Al regresar al salón fui directamente hasta la caja de cerámica. Daba la impresión de que llevaba toda una eternidad sin abrirse. La rotura había sido limpia y la caja se había partido literalmente en dos partes
perfectamente simétricas. Miré en su interior y en uno de los huecos
descubrí una pequeña llave. Allí no había nada más.
Sentado como estaba en el sofá, me quedé reflexionando sobre lo acontecido. Mi reloj marcaba las
ocho y media de la mañana. Mi esposa seguía dormida. Yo tenía una nota manuscrita en castellano
antiguo y una pequeña llave que, con
toda probabilidad, me llevaría a descubrir mi
tercera pista. Dicho y hecho. Sobre un aparador que había a mi izquierda, localicé otra de las cajas. Fui hasta allí, metí la llave en la cerradura y, aquel pequeño cofre, se abrió.
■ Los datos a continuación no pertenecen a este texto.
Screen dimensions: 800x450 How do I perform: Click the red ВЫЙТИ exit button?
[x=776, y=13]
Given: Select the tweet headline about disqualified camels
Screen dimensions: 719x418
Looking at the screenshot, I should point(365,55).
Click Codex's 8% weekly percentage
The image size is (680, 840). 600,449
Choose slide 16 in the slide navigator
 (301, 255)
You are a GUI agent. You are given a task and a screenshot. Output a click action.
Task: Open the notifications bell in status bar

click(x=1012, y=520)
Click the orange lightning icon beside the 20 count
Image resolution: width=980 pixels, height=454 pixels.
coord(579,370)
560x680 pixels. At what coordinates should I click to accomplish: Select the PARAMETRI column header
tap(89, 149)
Como comprenderán a estas alturas
de la lectura, yo me encontraba disfrutando de una especie de éxtasis teresiano. Mi corazón latía acelerado, y mi boca había adquirido cierta pastosidad. Pretendía darme prisa para avanzar en mis pesquisas antes de que mi esposa
se despertara. Sentía ansiedad por
llegar, cuanto antes, al final de aquel extraño e inesperado juego en el que, gustosamente, me sentía involucrado. Sólo de ese modo sería capaz de disfrutar plenamente de las
vacaciones junto a mi esposa.
Dentro de aquel cofre tan sólo habían cinco puros
habanos con una vitola en la que se podía leer: "Habaneros Genuinos". De nuevo el número cinco se repetía como un mantra.
En ese momento mi esposa salió del cuarto, con los pelos como si se hubiese peleado con un gato,
y con muchas ganas de bajar a desayunar. Dicho y hecho.
Aquella mañana la dedicamos a
conocer esa pequeña población costera. El clima no acompañaba demasiado como para plantearnos
excursiones de más envergadura. Yo
llevaba en el bolsillo de mi chubasquero una pequeña petaca. Sabía que, como en
otras ocasiones, me sería de gran utilidad.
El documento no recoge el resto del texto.